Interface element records
○ ○ ○ ○

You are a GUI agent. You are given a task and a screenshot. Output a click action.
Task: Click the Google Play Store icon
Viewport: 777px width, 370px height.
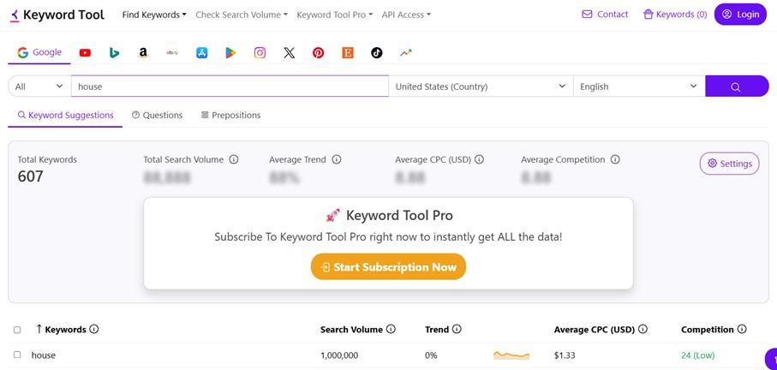click(x=230, y=53)
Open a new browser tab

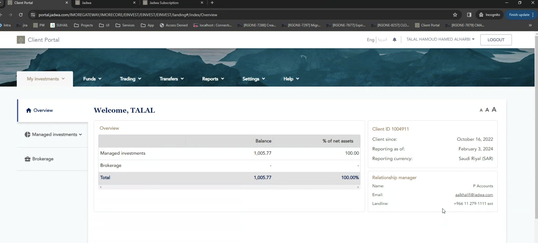click(212, 3)
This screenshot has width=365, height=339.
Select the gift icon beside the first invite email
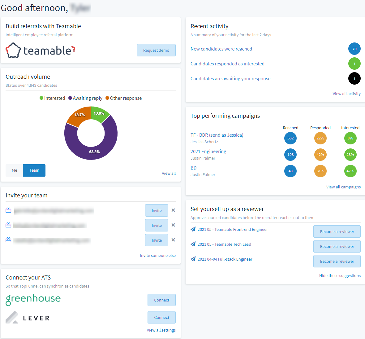[8, 210]
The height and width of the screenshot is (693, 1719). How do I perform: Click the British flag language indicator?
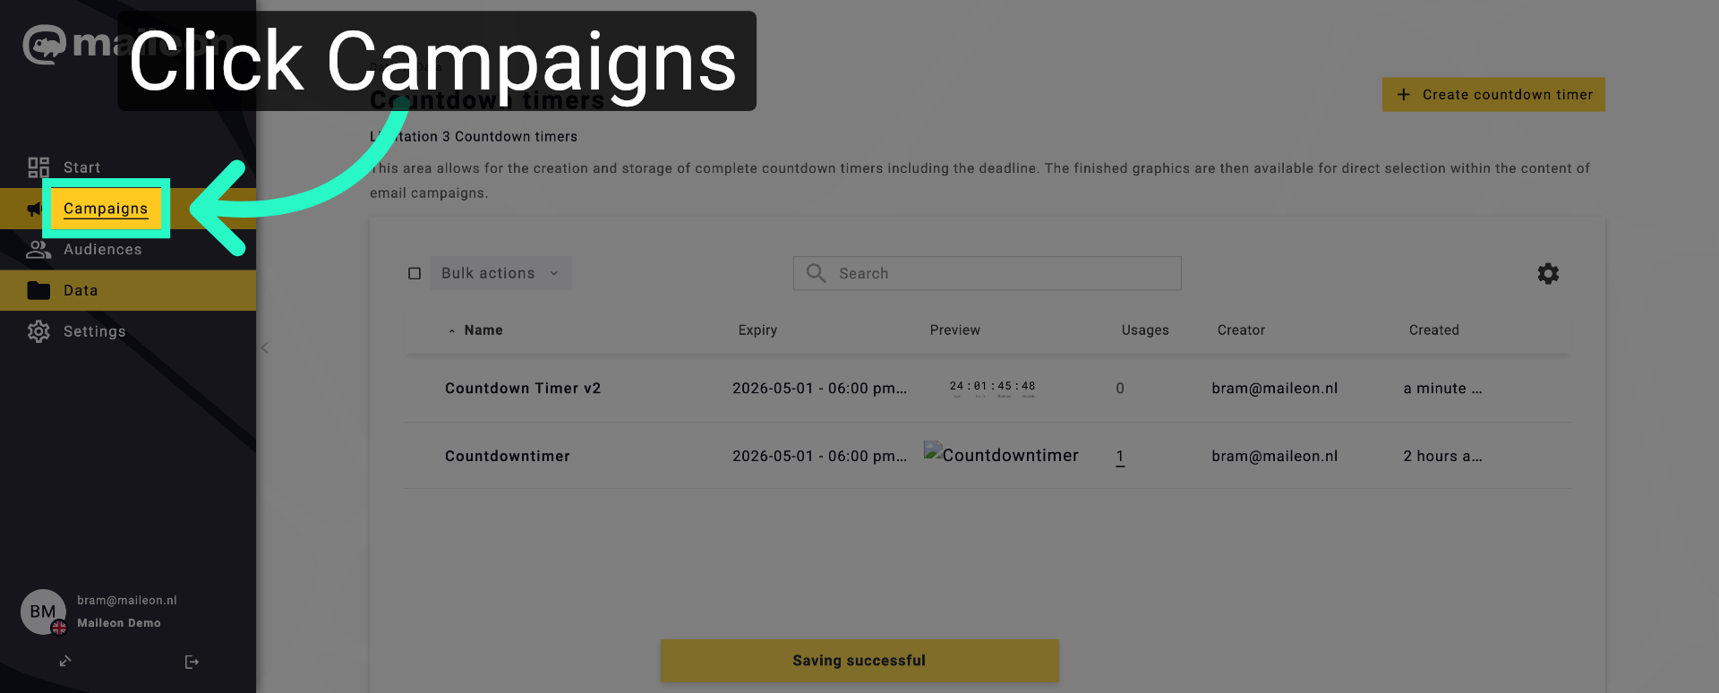pos(59,628)

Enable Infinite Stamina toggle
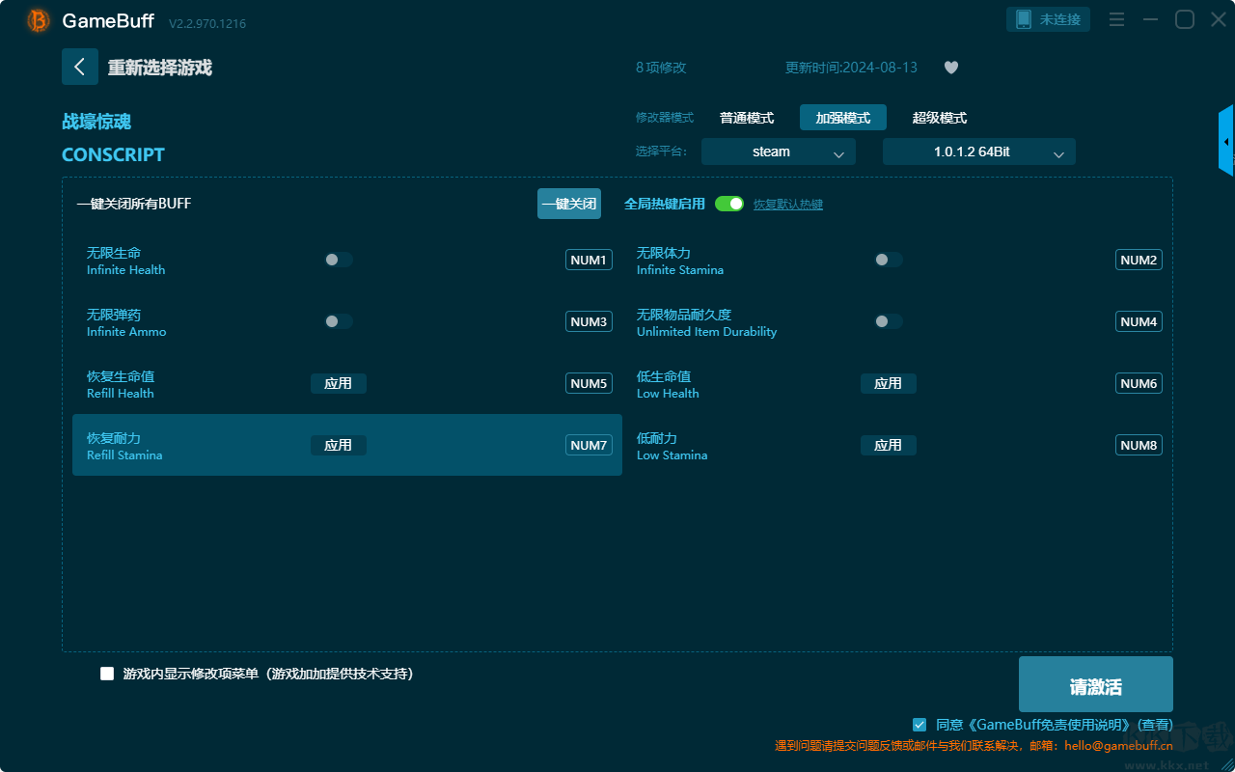(x=888, y=260)
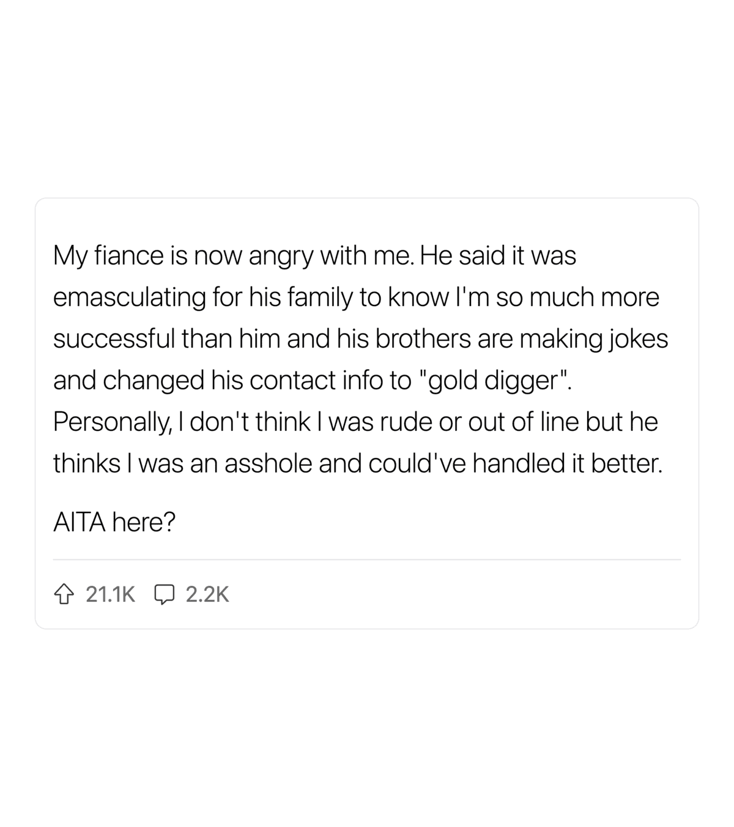Screen dimensions: 734x827
Task: Click the word "emasculating" in the text
Action: (130, 298)
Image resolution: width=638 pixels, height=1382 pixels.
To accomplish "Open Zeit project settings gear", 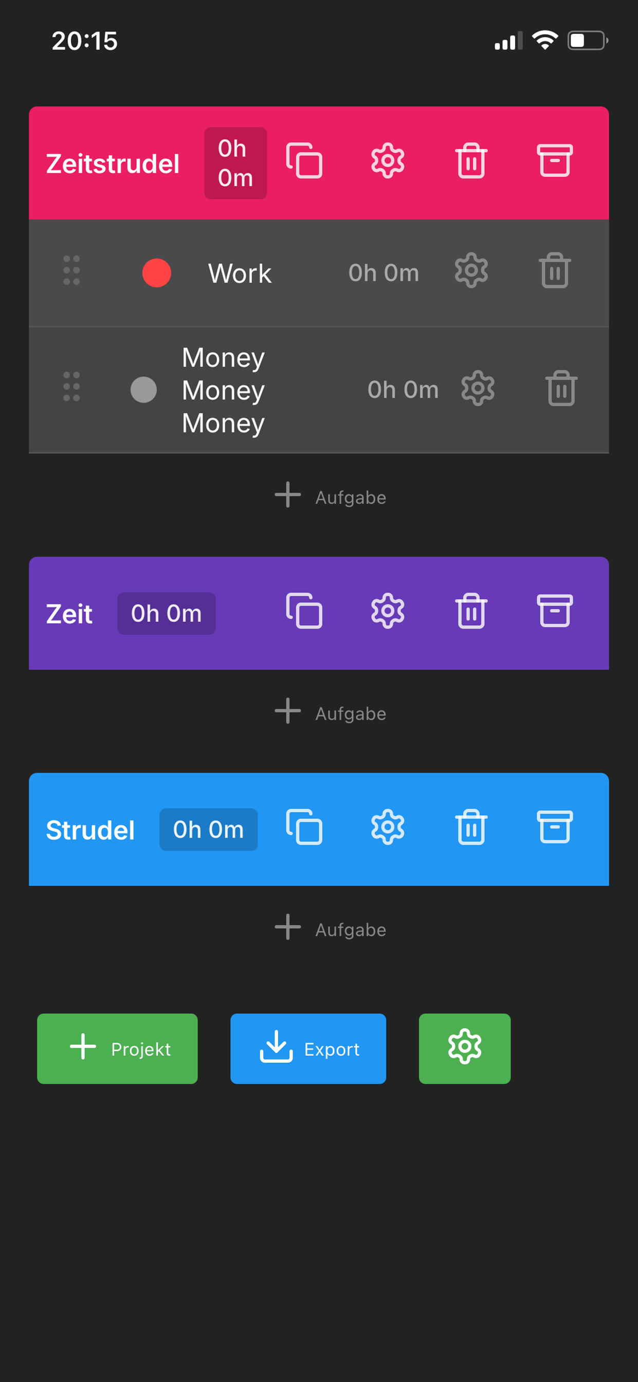I will click(x=387, y=611).
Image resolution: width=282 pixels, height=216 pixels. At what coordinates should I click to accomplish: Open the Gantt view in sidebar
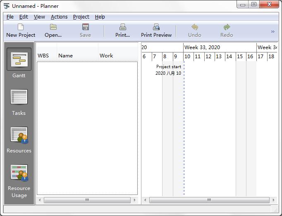(x=19, y=59)
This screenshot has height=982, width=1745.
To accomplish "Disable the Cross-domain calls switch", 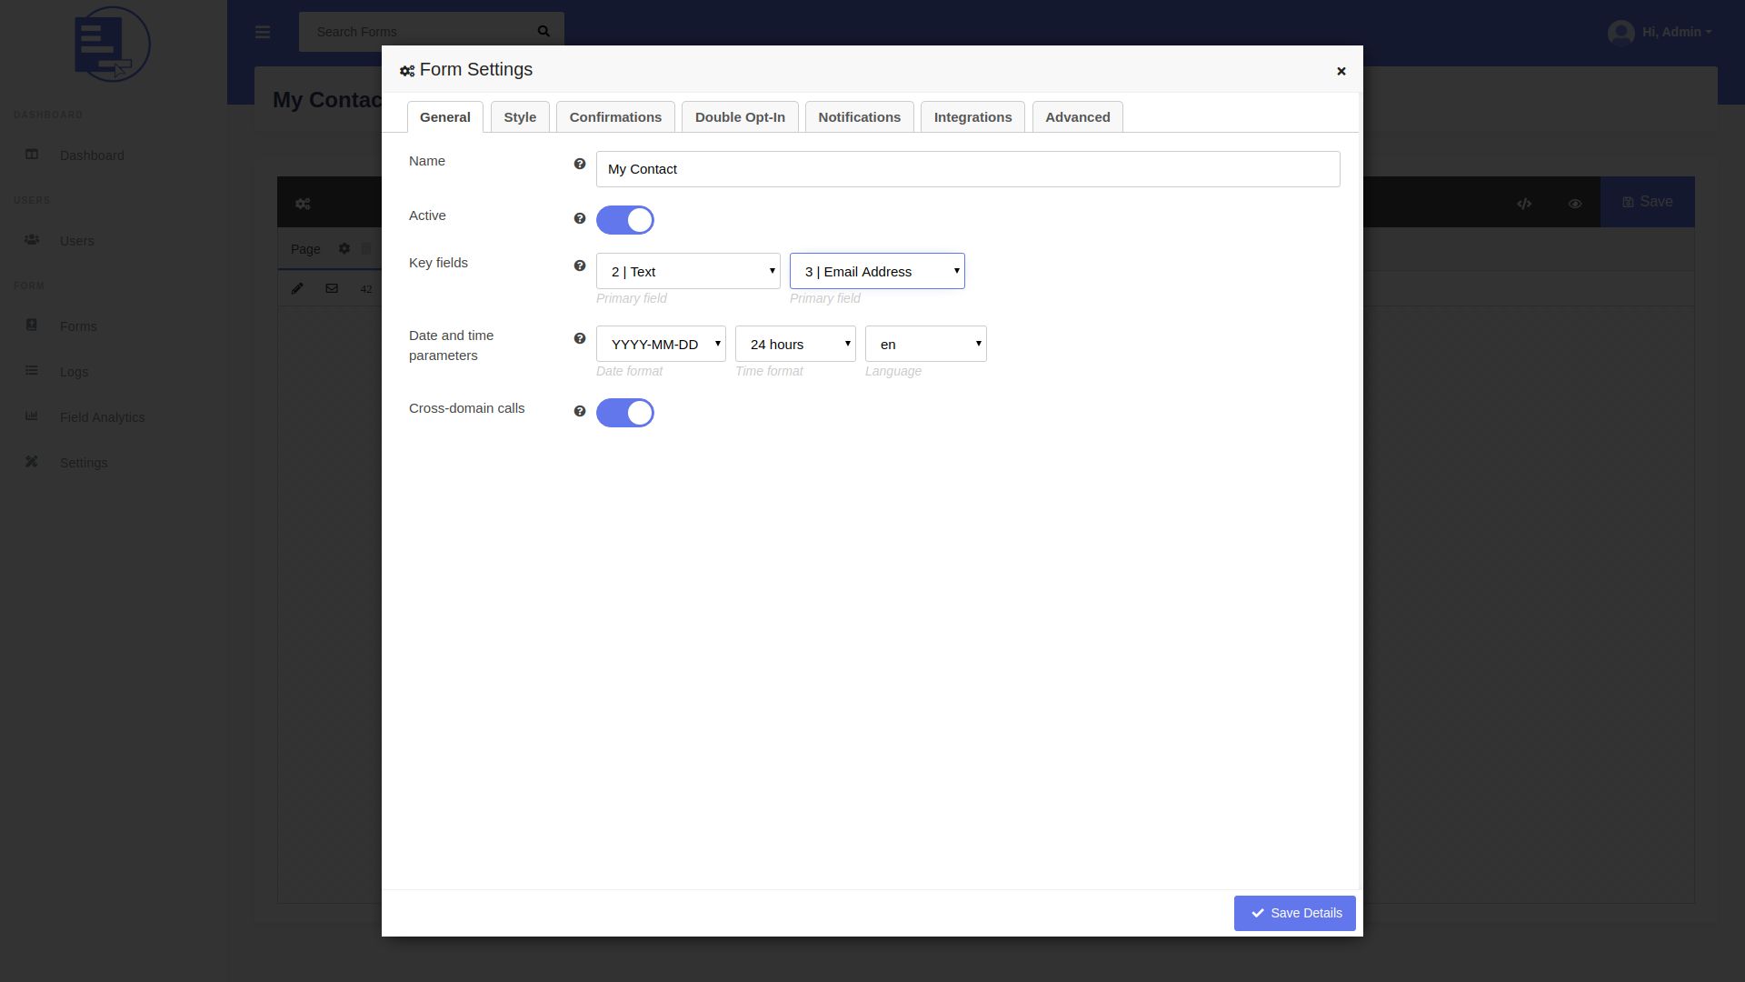I will click(624, 413).
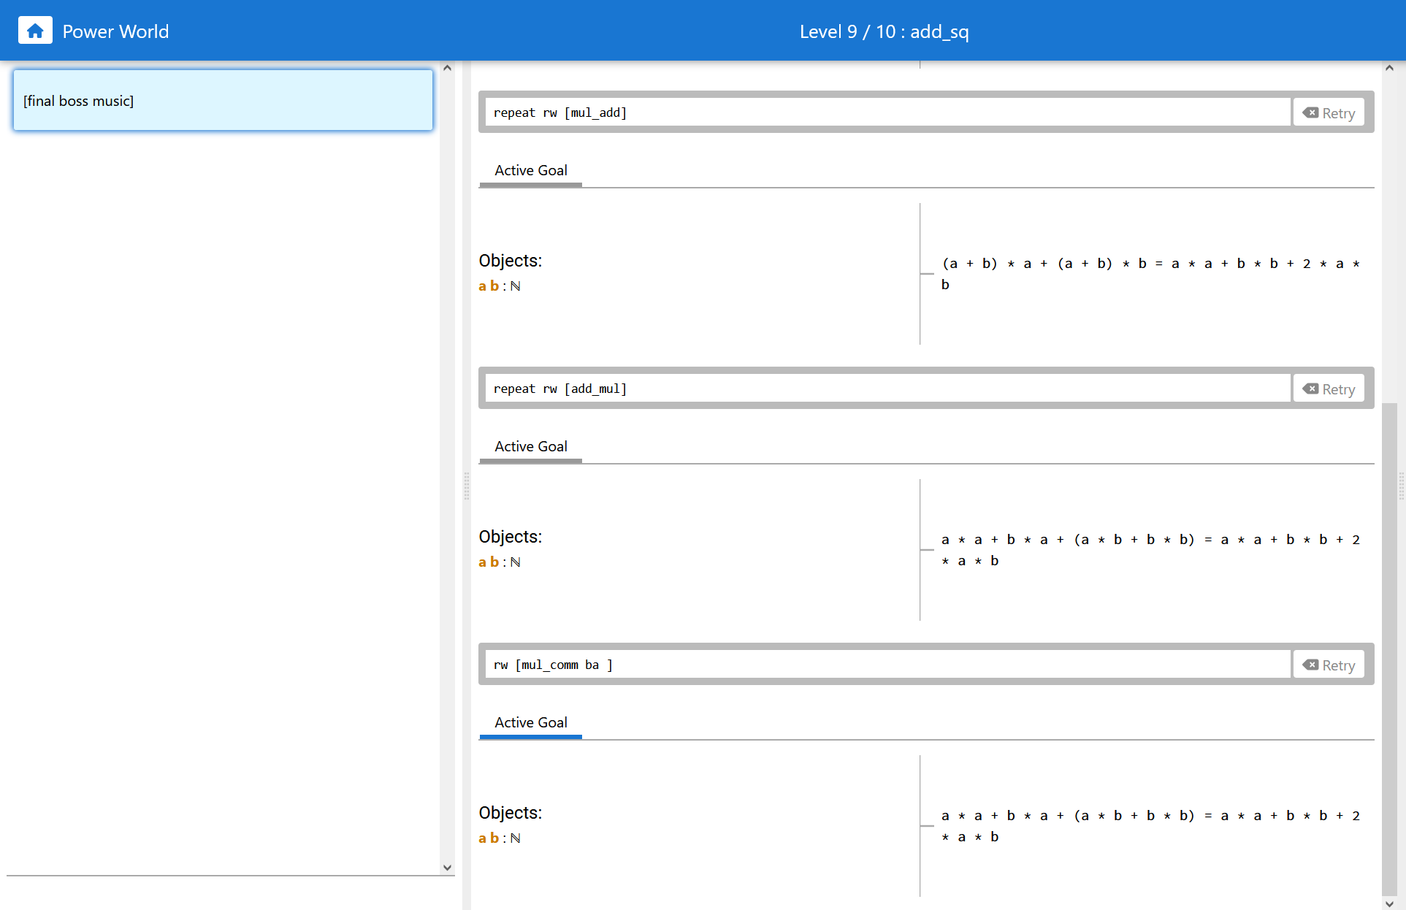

○ ○ ○ ○

Task details: Swap "screenshot" for "image" throughout the material, from the line that contains "Open a new browser tab" through the line that contains "pos(59,628)", inclusive, and write out only those lines with nothing else altered. Omit the pictures from your answer.

Result of this exercise:
Open a new browser tab

click(212, 3)
This image has width=365, height=339.
Select the gift icon beside the first invite email
[8, 210]
The height and width of the image is (693, 1719). How do I perform: Click the British flag language indicator?
pos(59,628)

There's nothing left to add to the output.